**What is expected:**
Search the material below for the word "column". Copy every line where it is found.

**Entries shown:**
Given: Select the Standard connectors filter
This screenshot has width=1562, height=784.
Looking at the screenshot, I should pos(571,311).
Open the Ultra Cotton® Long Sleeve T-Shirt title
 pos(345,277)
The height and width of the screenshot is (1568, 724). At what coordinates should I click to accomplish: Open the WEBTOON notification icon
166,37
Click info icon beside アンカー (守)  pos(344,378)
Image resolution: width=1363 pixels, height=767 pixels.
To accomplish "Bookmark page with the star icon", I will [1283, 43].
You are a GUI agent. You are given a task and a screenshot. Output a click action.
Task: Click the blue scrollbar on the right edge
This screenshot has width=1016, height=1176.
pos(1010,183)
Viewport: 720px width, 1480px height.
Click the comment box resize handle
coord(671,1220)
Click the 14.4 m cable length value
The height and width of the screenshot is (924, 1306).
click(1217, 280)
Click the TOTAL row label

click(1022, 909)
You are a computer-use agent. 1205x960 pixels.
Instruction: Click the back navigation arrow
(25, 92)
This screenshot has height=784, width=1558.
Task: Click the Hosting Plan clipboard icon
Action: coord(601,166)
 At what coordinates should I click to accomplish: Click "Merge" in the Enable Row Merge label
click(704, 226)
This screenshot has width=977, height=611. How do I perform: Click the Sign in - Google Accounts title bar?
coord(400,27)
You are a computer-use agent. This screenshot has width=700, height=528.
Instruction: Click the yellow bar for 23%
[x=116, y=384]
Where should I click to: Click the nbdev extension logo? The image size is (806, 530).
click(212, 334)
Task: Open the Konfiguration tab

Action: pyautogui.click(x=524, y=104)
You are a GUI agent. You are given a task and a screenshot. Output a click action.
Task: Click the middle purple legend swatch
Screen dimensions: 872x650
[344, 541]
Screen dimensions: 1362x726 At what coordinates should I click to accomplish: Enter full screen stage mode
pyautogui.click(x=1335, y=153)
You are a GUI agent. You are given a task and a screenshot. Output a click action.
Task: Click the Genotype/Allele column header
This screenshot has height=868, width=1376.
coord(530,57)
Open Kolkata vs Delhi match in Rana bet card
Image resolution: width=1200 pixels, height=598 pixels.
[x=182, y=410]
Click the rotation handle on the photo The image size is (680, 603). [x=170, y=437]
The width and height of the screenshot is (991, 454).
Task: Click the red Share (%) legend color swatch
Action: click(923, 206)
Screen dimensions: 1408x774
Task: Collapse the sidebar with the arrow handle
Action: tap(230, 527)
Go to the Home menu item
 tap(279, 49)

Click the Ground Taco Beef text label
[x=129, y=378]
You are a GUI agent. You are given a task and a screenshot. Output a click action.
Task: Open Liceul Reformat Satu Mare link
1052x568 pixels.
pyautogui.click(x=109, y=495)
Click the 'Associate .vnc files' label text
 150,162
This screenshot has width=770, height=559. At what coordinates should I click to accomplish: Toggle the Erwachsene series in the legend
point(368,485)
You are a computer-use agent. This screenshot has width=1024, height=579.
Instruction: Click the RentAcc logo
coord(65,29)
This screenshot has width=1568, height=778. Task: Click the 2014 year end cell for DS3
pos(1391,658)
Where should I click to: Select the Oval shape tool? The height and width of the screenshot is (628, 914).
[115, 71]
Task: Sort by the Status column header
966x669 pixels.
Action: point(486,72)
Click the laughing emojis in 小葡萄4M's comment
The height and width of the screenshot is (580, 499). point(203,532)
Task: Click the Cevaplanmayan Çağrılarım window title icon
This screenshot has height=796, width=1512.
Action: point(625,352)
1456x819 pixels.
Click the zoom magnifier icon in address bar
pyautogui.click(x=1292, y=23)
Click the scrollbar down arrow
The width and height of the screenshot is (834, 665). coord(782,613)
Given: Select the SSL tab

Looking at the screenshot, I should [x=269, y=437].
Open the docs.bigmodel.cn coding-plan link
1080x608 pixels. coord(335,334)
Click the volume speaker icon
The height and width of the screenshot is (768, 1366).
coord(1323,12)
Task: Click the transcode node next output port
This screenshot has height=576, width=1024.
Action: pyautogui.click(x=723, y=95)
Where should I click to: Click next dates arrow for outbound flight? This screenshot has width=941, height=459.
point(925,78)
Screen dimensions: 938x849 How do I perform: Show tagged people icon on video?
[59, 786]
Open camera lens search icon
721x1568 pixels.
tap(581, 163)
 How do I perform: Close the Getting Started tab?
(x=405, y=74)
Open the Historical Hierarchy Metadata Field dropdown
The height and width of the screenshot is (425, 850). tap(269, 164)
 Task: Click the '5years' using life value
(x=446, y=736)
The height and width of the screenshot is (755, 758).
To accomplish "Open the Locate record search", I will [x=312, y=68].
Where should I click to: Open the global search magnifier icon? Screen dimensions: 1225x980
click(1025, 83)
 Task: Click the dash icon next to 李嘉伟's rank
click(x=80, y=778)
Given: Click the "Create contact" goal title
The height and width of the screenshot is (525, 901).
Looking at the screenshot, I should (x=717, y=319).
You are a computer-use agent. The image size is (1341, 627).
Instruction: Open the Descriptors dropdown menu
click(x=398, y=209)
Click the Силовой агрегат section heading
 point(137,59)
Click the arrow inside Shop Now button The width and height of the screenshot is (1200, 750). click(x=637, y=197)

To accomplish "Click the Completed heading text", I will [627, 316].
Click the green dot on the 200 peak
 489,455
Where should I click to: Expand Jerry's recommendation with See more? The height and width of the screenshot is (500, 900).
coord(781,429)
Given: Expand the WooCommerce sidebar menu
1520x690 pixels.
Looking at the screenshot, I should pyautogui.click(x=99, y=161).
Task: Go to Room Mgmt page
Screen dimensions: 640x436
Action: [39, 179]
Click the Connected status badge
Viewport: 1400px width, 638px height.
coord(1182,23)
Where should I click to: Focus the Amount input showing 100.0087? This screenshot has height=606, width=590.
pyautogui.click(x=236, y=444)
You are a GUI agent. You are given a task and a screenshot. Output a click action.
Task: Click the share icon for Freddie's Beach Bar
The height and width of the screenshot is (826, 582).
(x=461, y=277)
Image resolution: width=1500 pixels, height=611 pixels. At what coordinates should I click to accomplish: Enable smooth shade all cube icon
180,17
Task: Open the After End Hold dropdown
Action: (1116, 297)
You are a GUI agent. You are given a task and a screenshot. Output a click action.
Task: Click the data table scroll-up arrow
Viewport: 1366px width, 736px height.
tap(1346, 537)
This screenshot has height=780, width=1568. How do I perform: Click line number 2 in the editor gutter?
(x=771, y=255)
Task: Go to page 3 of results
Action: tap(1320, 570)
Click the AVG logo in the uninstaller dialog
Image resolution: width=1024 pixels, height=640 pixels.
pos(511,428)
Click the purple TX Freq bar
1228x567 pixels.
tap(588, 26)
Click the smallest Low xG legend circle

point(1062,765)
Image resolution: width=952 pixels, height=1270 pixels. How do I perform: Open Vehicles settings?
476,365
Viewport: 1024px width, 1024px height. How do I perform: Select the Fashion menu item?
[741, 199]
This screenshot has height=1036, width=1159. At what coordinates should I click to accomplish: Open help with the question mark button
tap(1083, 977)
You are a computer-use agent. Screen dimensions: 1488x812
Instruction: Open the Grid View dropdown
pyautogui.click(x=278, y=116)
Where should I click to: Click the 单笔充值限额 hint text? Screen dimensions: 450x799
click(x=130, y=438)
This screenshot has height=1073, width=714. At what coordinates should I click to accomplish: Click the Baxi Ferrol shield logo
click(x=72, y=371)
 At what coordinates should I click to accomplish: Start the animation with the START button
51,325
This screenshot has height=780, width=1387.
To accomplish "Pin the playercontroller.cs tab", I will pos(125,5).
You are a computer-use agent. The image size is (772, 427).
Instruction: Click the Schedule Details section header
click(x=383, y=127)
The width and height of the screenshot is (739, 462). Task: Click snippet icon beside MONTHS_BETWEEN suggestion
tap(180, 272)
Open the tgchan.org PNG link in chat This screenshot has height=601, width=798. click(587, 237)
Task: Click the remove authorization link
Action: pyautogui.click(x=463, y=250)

**Solution for this problem:**
Task: Click the Genotype/Allele column header
Task: Sort by the Status column header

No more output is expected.